-- START SOURCE DOCUMENT --

This is why I do not regard financial planning as a legitimate
profession. No more than product distributors it seems.

And here is no binding code of ethics. Worse than real estate agents.

(present company excepted of course)

Ext User(Fitzroy)
04-02-2006, 10:09 PM
"sarge" <sarge@nolongerinuse.com.au> wrote in message
news:43e46ad8$1@news1.veridas.net...
> Andrew Gabb wrote:
> > Travis Morien wrote:
> >
> >> I made the claim that the FPA is nothing more than a trade association
> >> whose primary allegiance is to members and who thus doesn't want to
> >> offend those it represents by making overtly negative comments about
> >
> >
> > FWIW, Travis, this is why such organisations exist. Why should an
> > organisation whose funding comes from its members do anything else, even
> > though many such organisations make claims otherwise, and even include
> > it in their constitutions (which could cause an interesting
> > constitutional problem for them one day - but that's a different issue).
> >
> > The code of ethics of such organisations tends to reinforce this. Ethics
> > is not about being a good person (as many folks think), but about not
> > giving the profession a bad name, and not crapping on your colleagues
> > (or dobbing them in, for that matter).
> >
> > If the FPA tends to protect 'bad' members, this probably reflects the
> > membership profile, and implies that a majority of the members are
> > probably 'bad'. (On a relatively low sample in my own experience, this
> > is the case.) If this wasn't so, the executive would have been dumped by
> > now. If this wasn't so, the FPA would want to dump the bad eggs, because
> > they're bad for the organisation and the majority of its members.

-- END SOURCE DOCUMENT --
-- START MATERIAL PROVIDED --

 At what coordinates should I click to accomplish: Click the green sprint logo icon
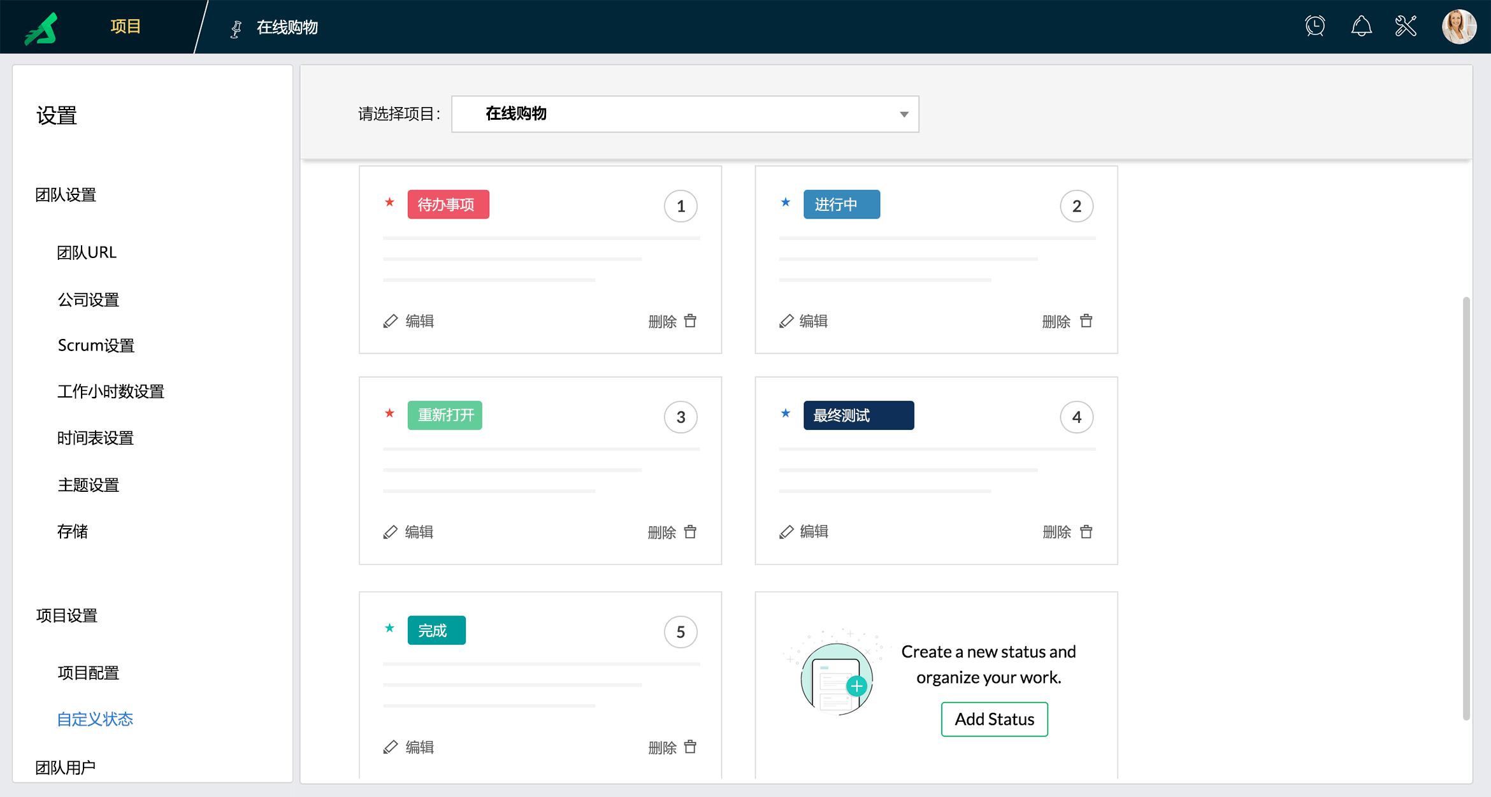click(41, 28)
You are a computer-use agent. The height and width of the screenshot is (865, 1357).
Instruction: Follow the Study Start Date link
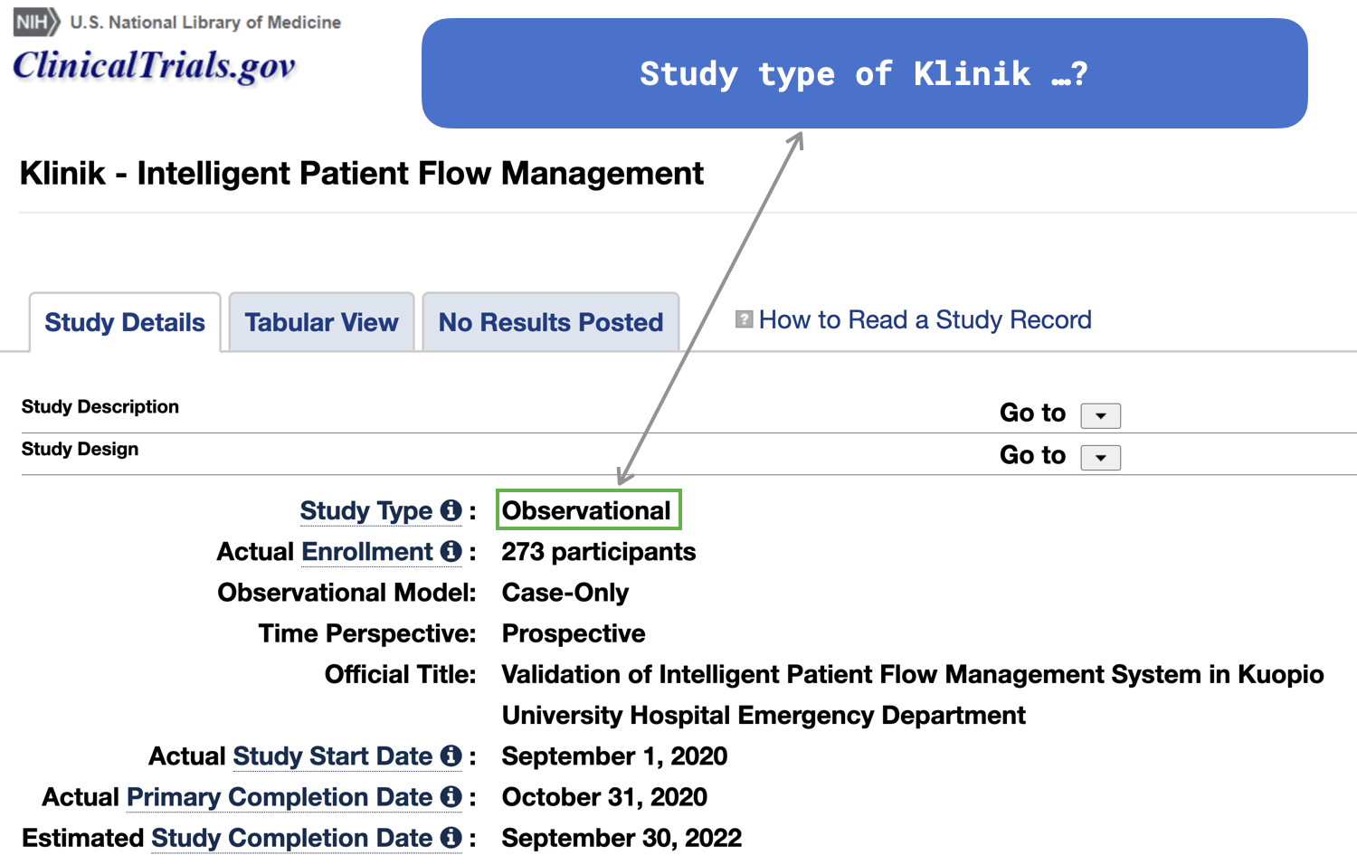(333, 756)
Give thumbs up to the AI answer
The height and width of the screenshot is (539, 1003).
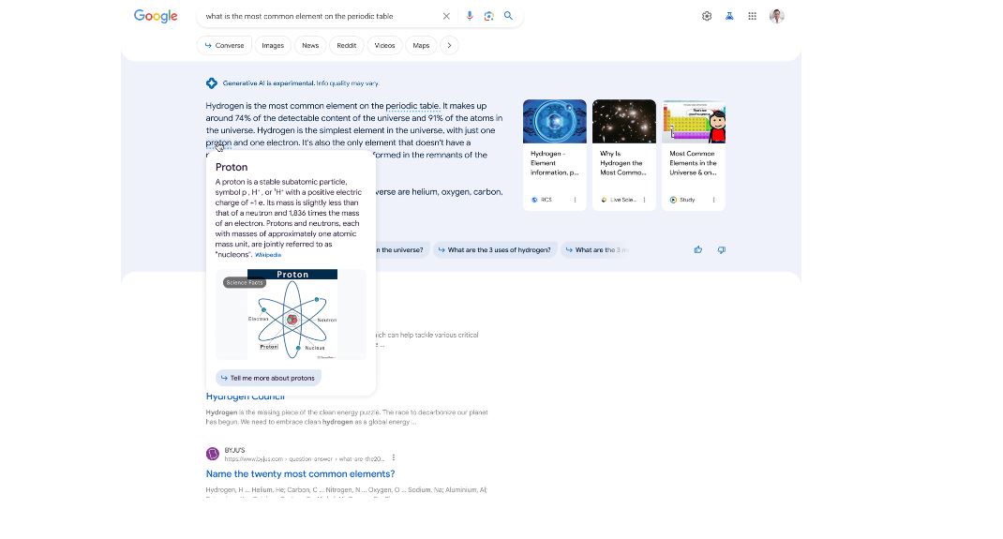[698, 249]
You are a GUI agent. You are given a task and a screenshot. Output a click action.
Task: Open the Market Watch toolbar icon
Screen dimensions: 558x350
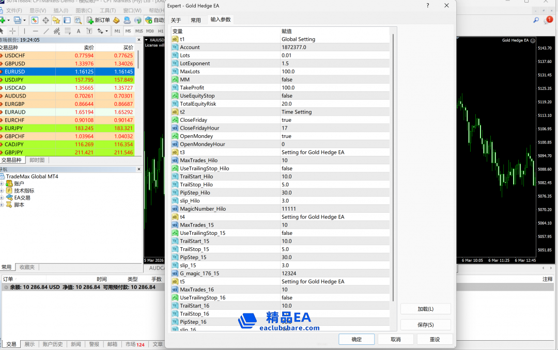coord(35,20)
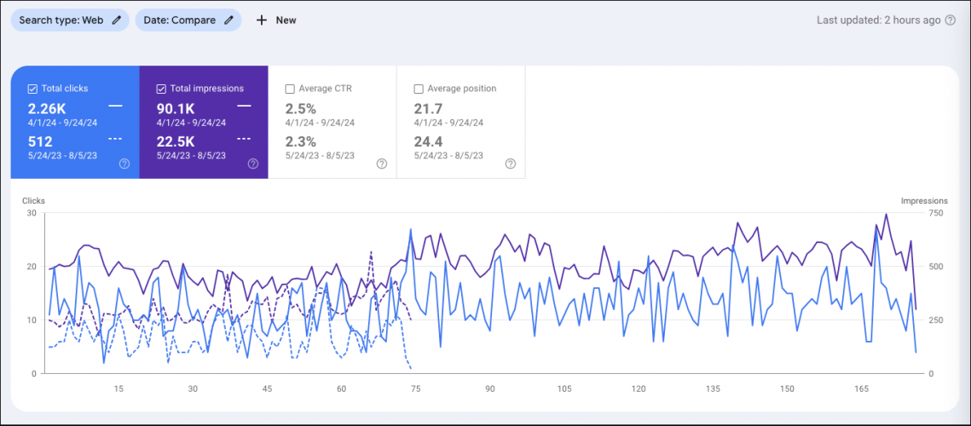Click the pencil icon on Search type filter

coord(117,20)
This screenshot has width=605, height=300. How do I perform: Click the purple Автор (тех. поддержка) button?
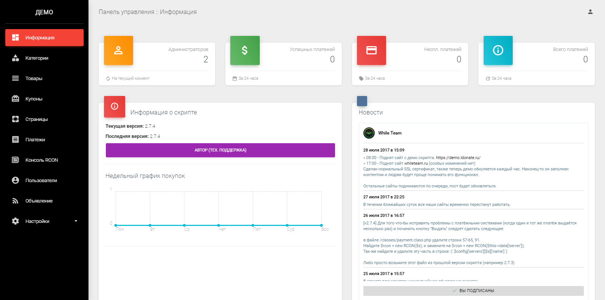tap(220, 150)
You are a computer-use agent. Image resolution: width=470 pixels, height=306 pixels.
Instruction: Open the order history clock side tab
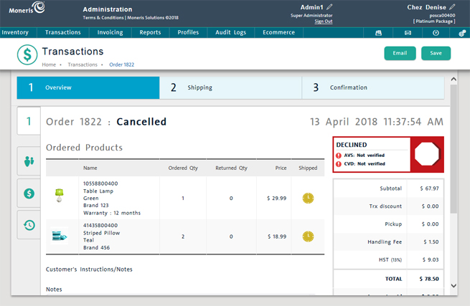tap(29, 225)
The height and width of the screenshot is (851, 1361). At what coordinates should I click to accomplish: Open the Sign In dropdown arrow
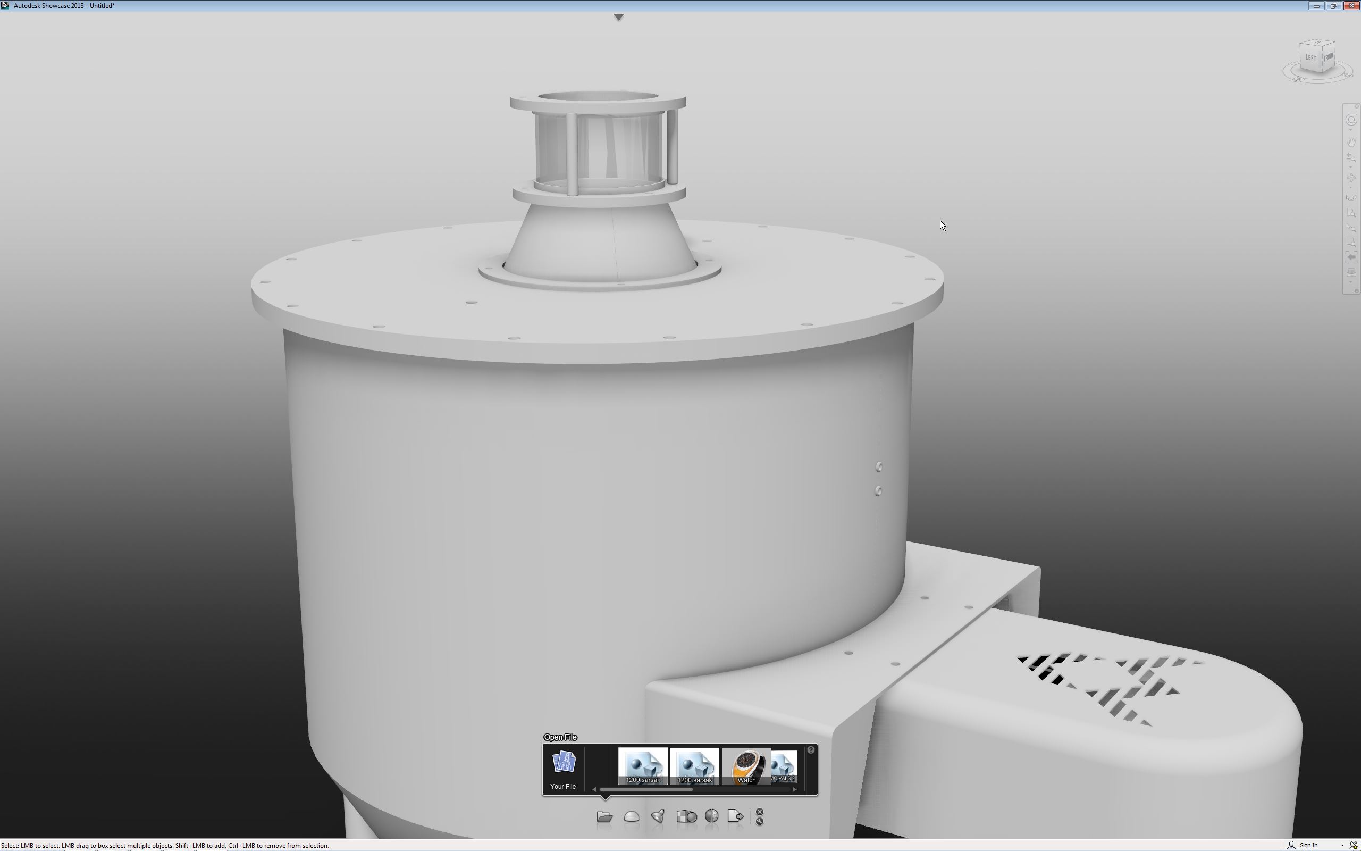click(x=1342, y=845)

-- END MATERIAL PROVIDED --

WORK REQUIRED: List every person's name or username that appears in the forum thread.

FULL SOLUTION: Fitzroy, sarge, Andrew Gabb, Travis Morien